Hi Jean-Francois,
if you are referring to d-pointers: that's not going to work :-/ The Reflex API objects are specifically designed such that they do not cost much overhead compared to a pointer allocation ("TypeBase* tb" or "Type t" have almost the same number of instructions). There is no way we can allocate objects in Type's constructor, and free them in its destructor.
Even worse: Reflex makes excessive use of inlining, to not penalize runtime too much by the separated API object layer. But that means the code relevant for binary compatibility includes the internal types' functions - and even its data members, where nested inlined accesses to data members occur.

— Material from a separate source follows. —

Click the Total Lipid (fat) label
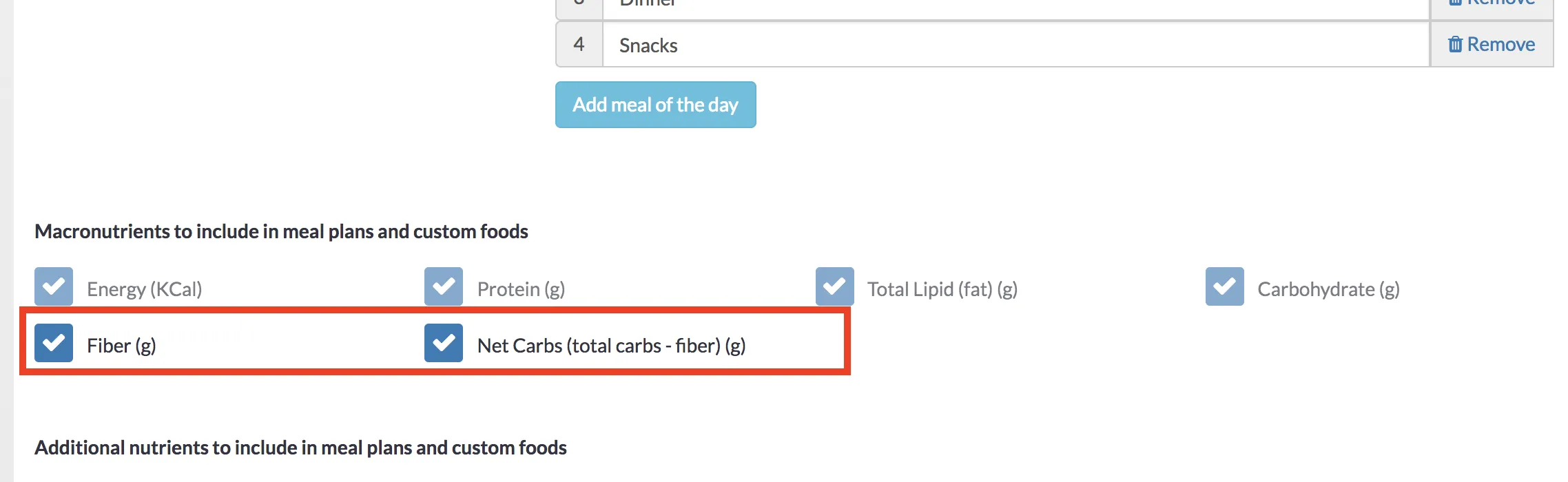 [x=942, y=289]
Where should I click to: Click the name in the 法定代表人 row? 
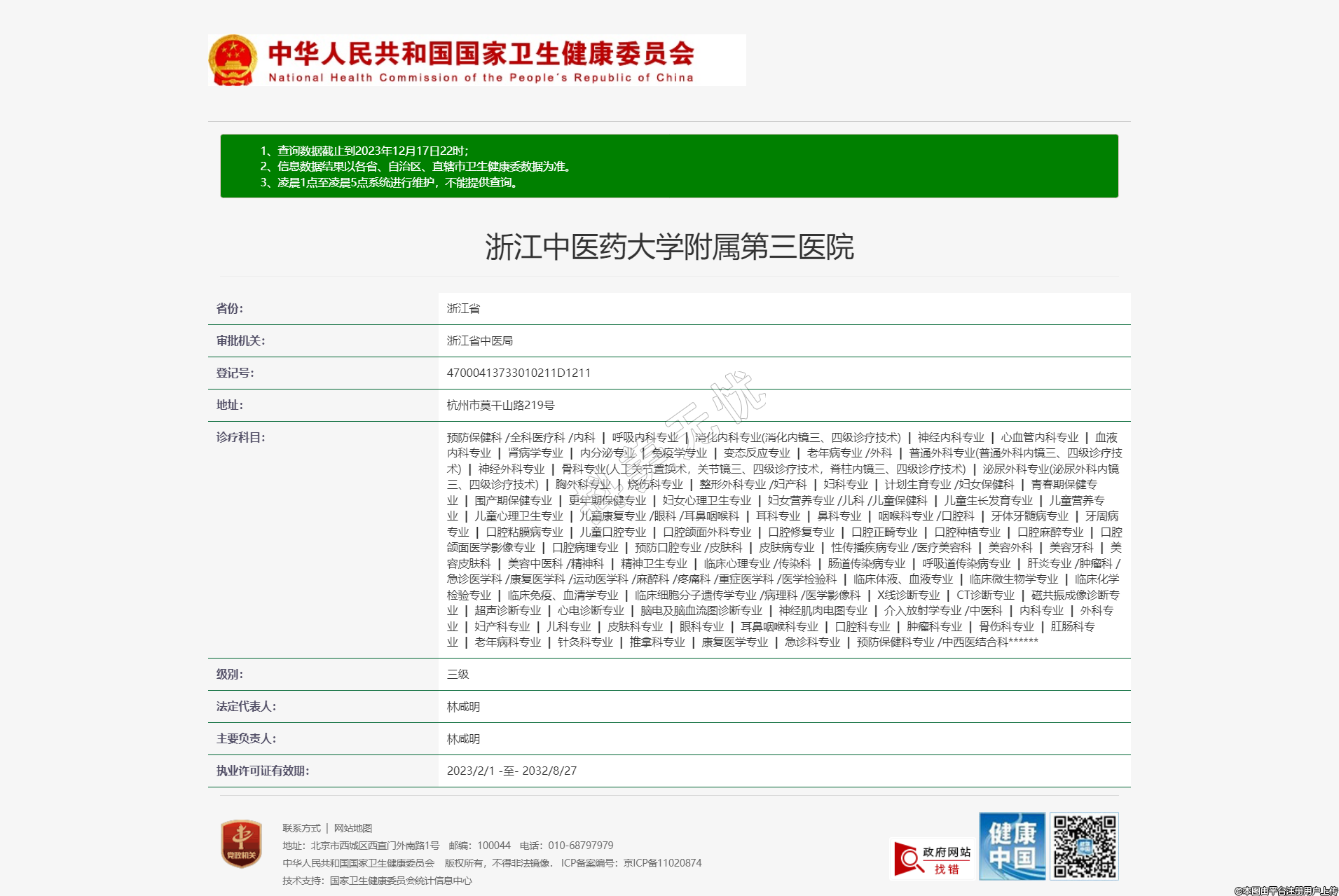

So all I can promise is to keep the API as fixed as possible (_after_ the changes I'm currently working on) - which will still not guarantee binary compatibility. I'm afraid you would have to keep your own branched version of Reflex if you absolutely need that... I wouldn't mind sacrificing some of our requirements to find a compromise - but d-pointers are too much of an overhead, and so is outlining of all functions.
Did I overlook something? Do you have any other ideas?
Cheers, Axel.
On 2008-01-23 18:46, Jean-Francois Bastien wrote:
>> Yes - but not at all costs. It should not increase the >> instruction cost (at least not by a lot), and it should not
>> obscure interfaces: an std::string is well known; a >> Reflex::String is not - and I don't like the idea of wrapping >> every single STL class, and re-implementing (and >> maintaining) their member functions for each supported platform.
>> So it might boil down to a compromise, but I'd still like to >> see your proposal!